*** PASSAGE FOR REVIEW ***

For example, our indices are [n_train: n_train+n_val] when using split="val". As the shuffle=False, the idx sampler is SequentialSampler(Subset(data_container, indices)). Notice that this sampler produces indices in range [0, n_val].
super().__init__(
data_container, ## here is the full set.
sampler=batch_sampler,
collate_fn=lambda x: collate(x, data_container),
pin_memory=True, # load on CPU push to GPU
**kwargs
)
as shown in this code snippet, the "dataset" passed to the DataLoader is the full dataset. Then, the iterator of data loader would take sample according to the indices provided by the sampler. As illustrated above, the sampler produces indices in range [0, n_val]. Therefore, it actually takes data from a subset of training part.
class CustomDataLoader(DataLoader):
def __init__(
self, data_container, batch_size, indices, shuffle, seed=None, **kwargs
):
if shuffle:
generator = torch.Generator()
if seed is not None:
generator.manual_seed(seed)
idx_sampler = SubsetRandomSampler(indices, generator)
else:
idx_sampler = SequentialSampler(Subset(data_container, indices))
batch_sampler = BatchSampler(
idx_sampler, batch_size=batch_size, drop_last=False
)
# Note: a bug here if we do not use subset.
# Sequential sampler on subset returns index like (0, 1, 2, 3...)
# However, the returned index is on the full data.
# If we do not take Subset here, it uses data from training subset.
dataset = data_container if shuffle else Subset(data_container, indices)
super().__init__(
dataset ,
sampler=batch_sampler,
collate_fn=data_container.collate_fn,
pin_memory=True, # load on CPU push to GPU
**kwargs
)

*** RECORDED DATA ***

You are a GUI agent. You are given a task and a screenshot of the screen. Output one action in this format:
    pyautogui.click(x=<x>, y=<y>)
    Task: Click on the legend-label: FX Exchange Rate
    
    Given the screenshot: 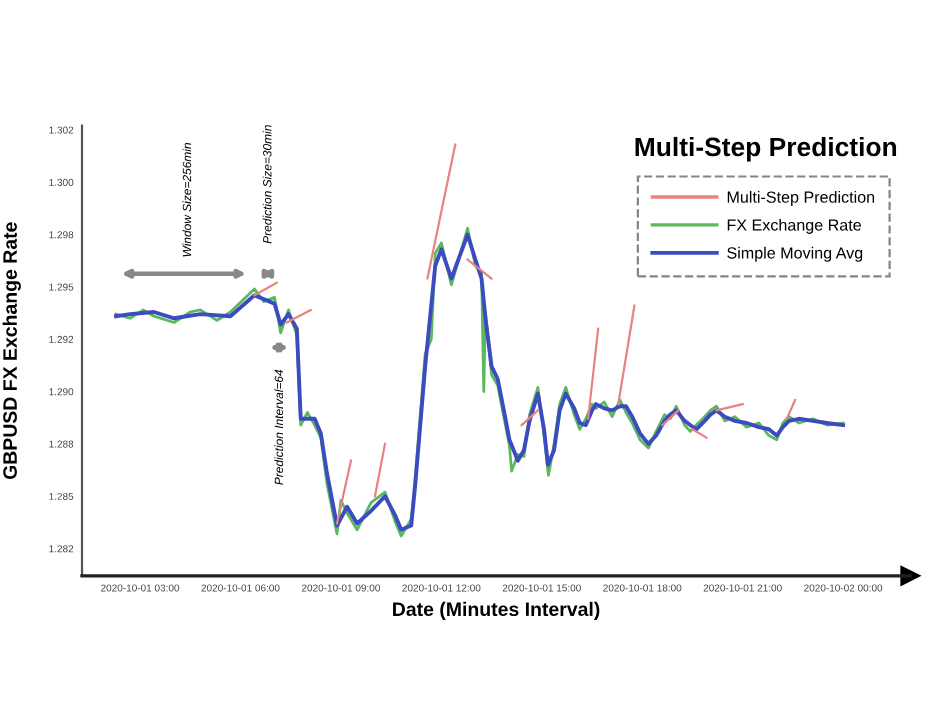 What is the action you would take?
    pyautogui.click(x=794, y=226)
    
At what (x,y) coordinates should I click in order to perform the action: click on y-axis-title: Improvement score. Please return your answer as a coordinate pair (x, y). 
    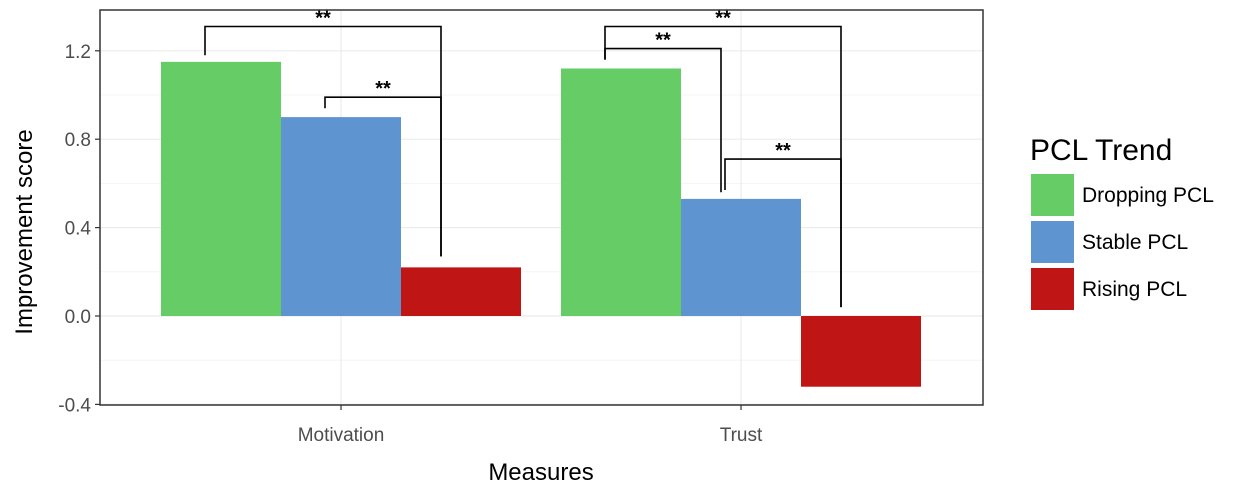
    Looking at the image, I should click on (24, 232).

***

- TASK INSTRUCTIONS
A) In the passage on the DataLoader sampler bug, what is passed to the DataLoader as its dataset in the corrected class when shuffle is False?
B) Locate every line in the records that contains the word "should", and copy each of those lines.

- EXPECTED RESPONSES
A) Subset(data_container, indices)

B)
At what (x,y) coordinates should I click in order to perform the action: click on y-axis-title: Improvement score. Please return your answer as a coordinate pair (x, y). 
    Looking at the image, I should click on (24, 232).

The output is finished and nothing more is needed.